If your comparable has an EBIT of 5 (and thus an EBIT margin of 5%), but its discounts of 20 were included in its COGS, then its adjusted EBIT margin would actually be (100 – 20 = 80 net sales; 5/80 =) 6.25% instead of 5%.

So without further ado, here are the results of my survey.  Food for thought.  We may think that we talk about the same things, and are agreeing with each other when we are not; or vice versa.  The average number of voters per question was around 55.

  1. Differences in TP documentation:
      1. less than 15%: 32%
      2. 15% – 30%: 50%
      3. more than 30%: 18%

     

  2. “Important service arrangements”:
      1. only management and IT: 13%
      2. the above and toll manufacturers and commissionaires: 28%
      3. the above and contract manuf. and LRD’s: 59%

     

  3. Local TP files should be based on:
      1. local tax returns of tested party 16%
      2. local GAAP of tested party 26%
      3. local GAAP one sided, group GAAP two sided 43%
      4. taxpayer can choose 15%

     

  4. Discounts go:
      1. between Gross sales and Net sales: 69%
      2. into Costs of goods sold: 31%

     

  5. In TP Catalyst Operating revenue is:
      1. Gross sales: 65%
      2. Gross sales minus Excise duties: 14%
      3. Net sales: 22%

     

  6. The upper quartile is:
    1. 25: 60%
    2. 8: 40%

Here are what I believe to be the right answers (and why).

  1. It will be the lower end of 15% – 30% due to CbCR, group structures, organizational charts, the five top products and their supply chains and the reconciliation of TP numbers to financial reports.
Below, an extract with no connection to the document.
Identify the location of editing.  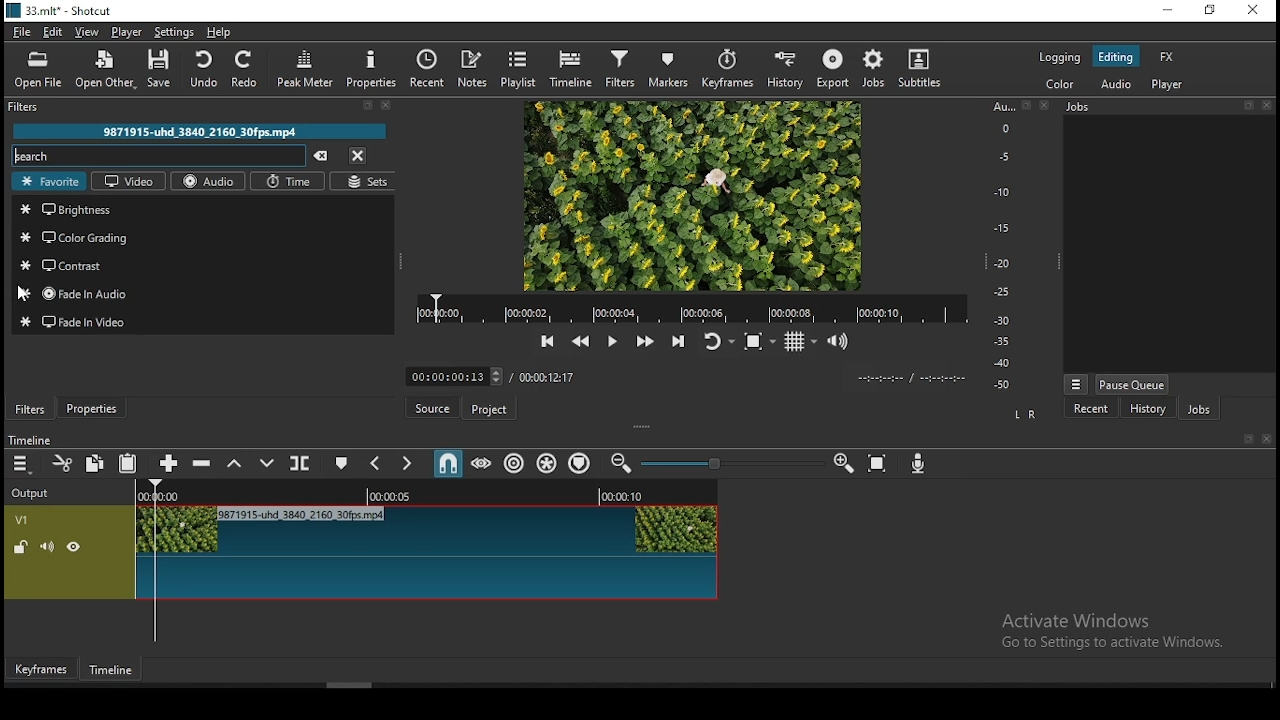
(1118, 58).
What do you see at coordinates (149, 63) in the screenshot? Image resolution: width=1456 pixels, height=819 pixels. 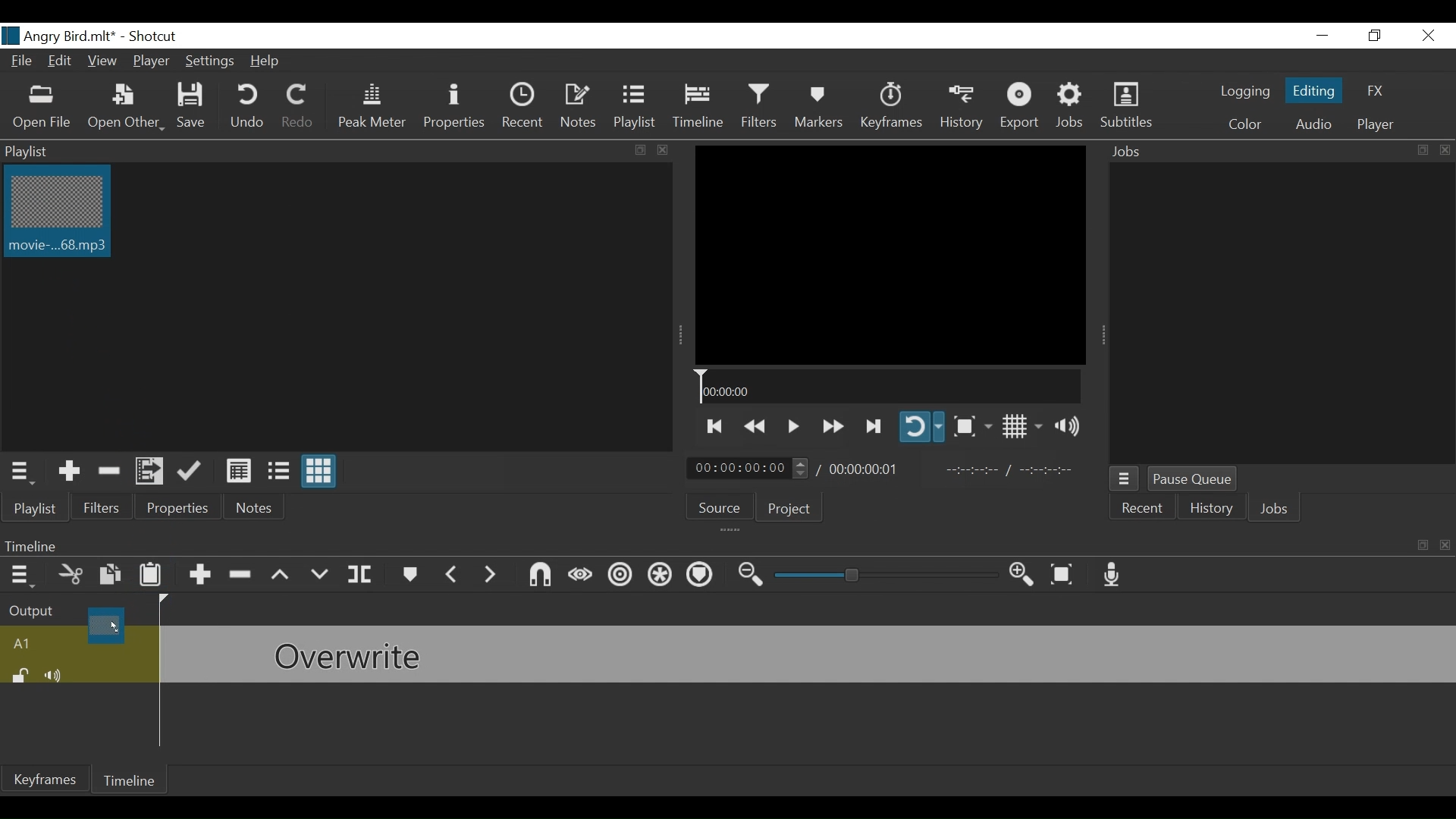 I see `Player` at bounding box center [149, 63].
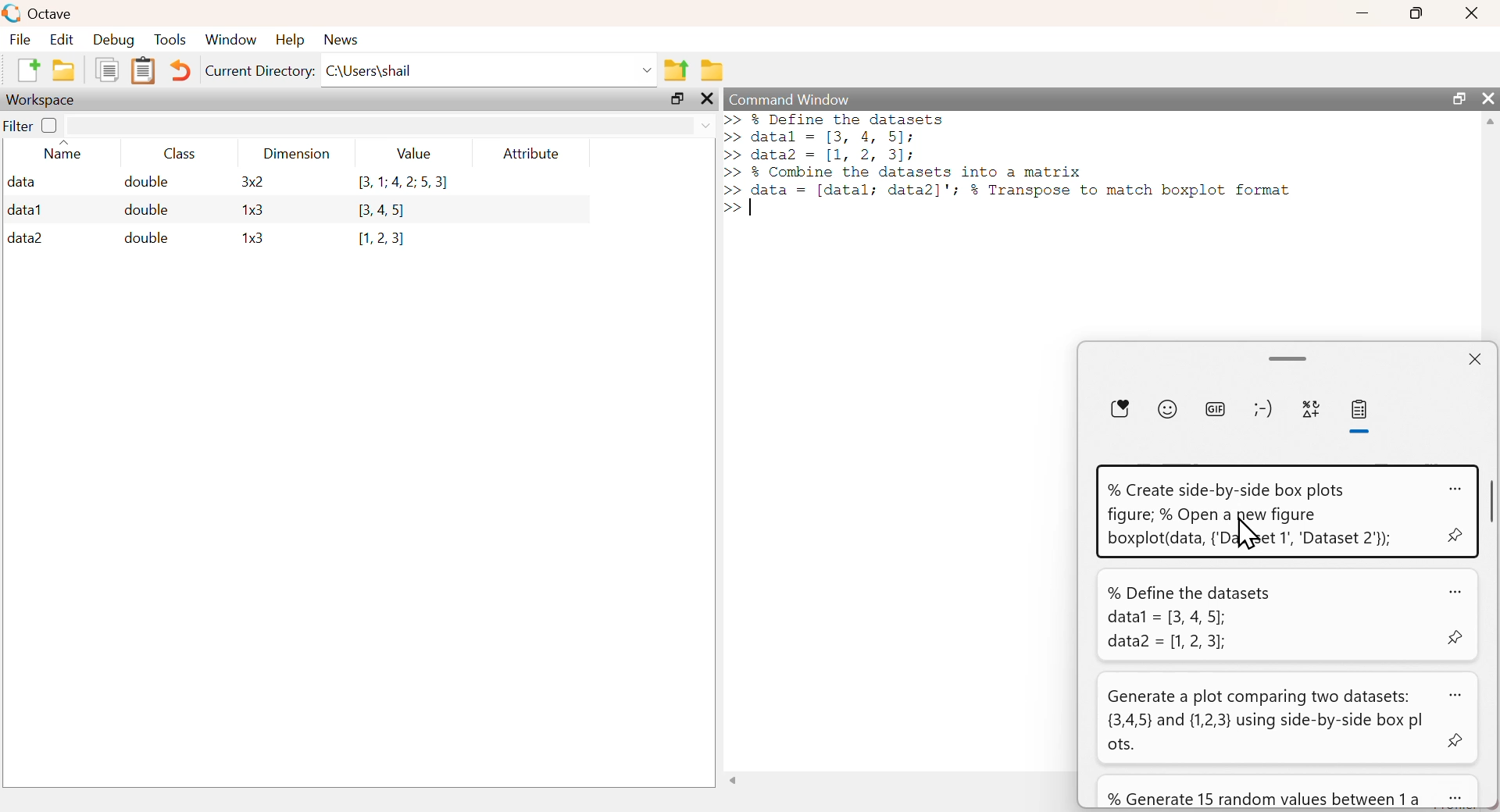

This is a pity, we have the opportunity to get away from the template driven copy and paste work of large consultants and get above 30% effectiveness and efficiency driven changes.  However, the OECD has itself to blame because there is no reconciliation between BEPS Action 13, Annex I and II and:
    1. (the new) chapter I.D, chapter III and chapter VI of the Transfer pricing guidelines; or
    2. the 5 comparability factors, the 9 comparability steps and the 6 risk control steps.

It would be nice if the OECD places references to these different chapters in BEPS Action 13, Annex I and II. However, it will be difficult to do so in a meaningful way without changing the current structures of Annex I and II.

  1. I don’t know what “Important service arrangements” are and I find it difficult to figure out from the context of BEPS Action 13, Annex II. I would like to think it is an overview of all important intercompany arrangements, whether they include the transfer of goods or not.  However the transfer of a good is a sale, not a service.
  2.  

  3. The taxpayer can choose the accounts it uses for local files. No one could give me a definitive legal reference saying you cannot.  I find taxpayers’ and consultants’ argument that one should use local GAAP, because the local statutory accounts are the first thing the tax auditor looks at in an audit, not to match the responses I have received from tax auditors themselves.
  4.  

  5. Discounts are between Gross sales and Net sales in TP Catalyst (I checked with Bureau Van Dijk), but I could not find the answer in the documentation itself.
  6.  

  7. I do not know what Operating revenue in TP Catalyst is. I could not find any definition in the documentation.  It feels like it should be Gross sales, but considering the ratio’s it is used in, one may hope for it to be Net sales instead.
  8.  

  9. The answer is 8. Interquartile is a statistical term with a relatively fixed definition (there is some discussion about whether to include or exclude “the figure in the middle” when dealing with an odd number of elements).